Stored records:
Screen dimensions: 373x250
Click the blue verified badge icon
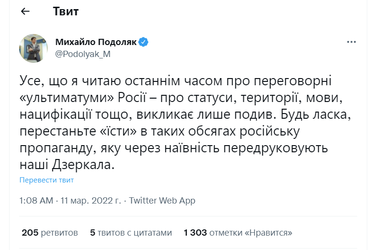click(144, 42)
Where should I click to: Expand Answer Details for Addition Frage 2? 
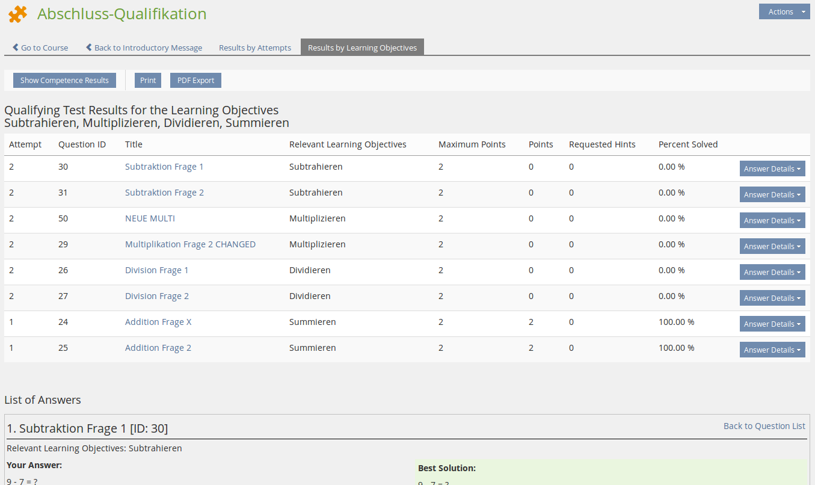(772, 350)
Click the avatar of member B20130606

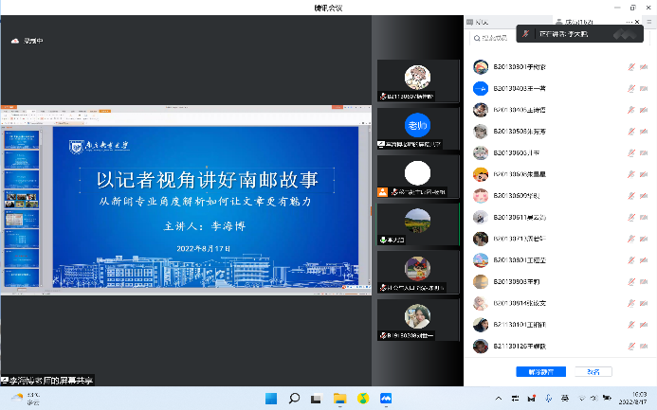pyautogui.click(x=481, y=196)
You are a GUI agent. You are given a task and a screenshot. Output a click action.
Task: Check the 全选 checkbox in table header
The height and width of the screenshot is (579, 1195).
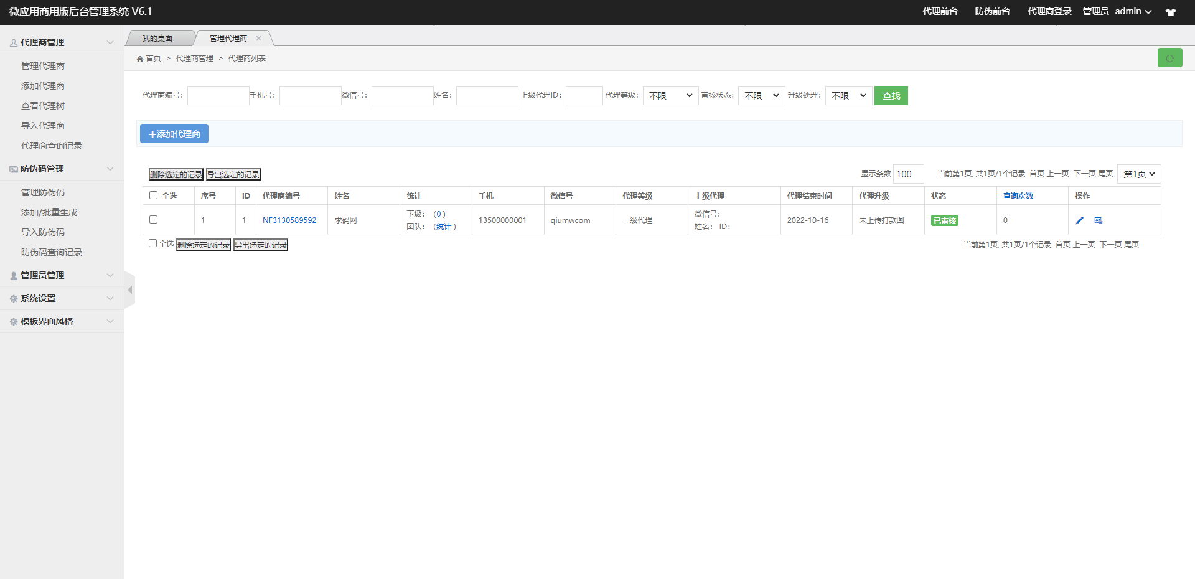pos(154,195)
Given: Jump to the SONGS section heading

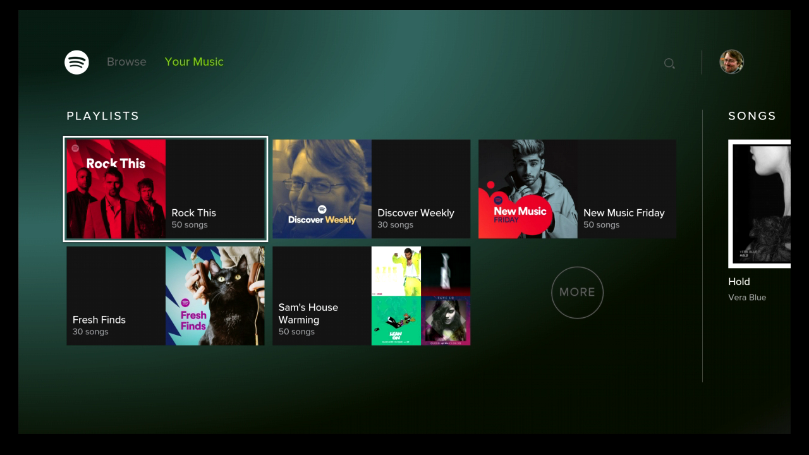Looking at the screenshot, I should coord(751,116).
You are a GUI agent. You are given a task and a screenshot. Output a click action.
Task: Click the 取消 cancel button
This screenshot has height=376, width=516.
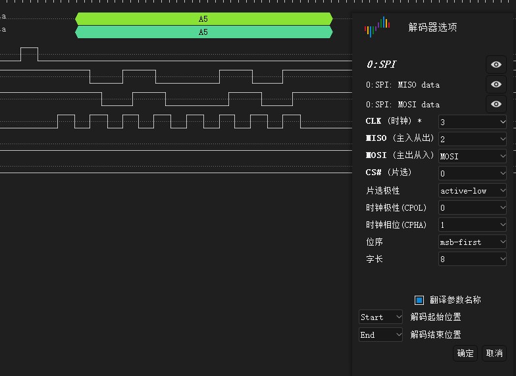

▶ [EXERCISE GOAL]
From the first line to the last, return the records exactly and leave the pictures behind.

▶ [YOUR SOLUTION]
Screen dimensions: 373x250
Click the blue verified badge icon
click(144, 42)
Where should I click to: Expand Answer Details for Addition Frage 2? 
(772, 350)
Click the avatar of member B20130606

pyautogui.click(x=481, y=196)
You are a GUI agent. You are given a task and a screenshot. Output a click action.
Task: Check the 全选 checkbox in table header
The height and width of the screenshot is (579, 1195).
pos(154,195)
Given: Jump to the SONGS section heading

Looking at the screenshot, I should coord(751,116).
You are a GUI agent. You are given a task and a screenshot. Output a click action.
Task: Click the 取消 cancel button
This screenshot has height=376, width=516.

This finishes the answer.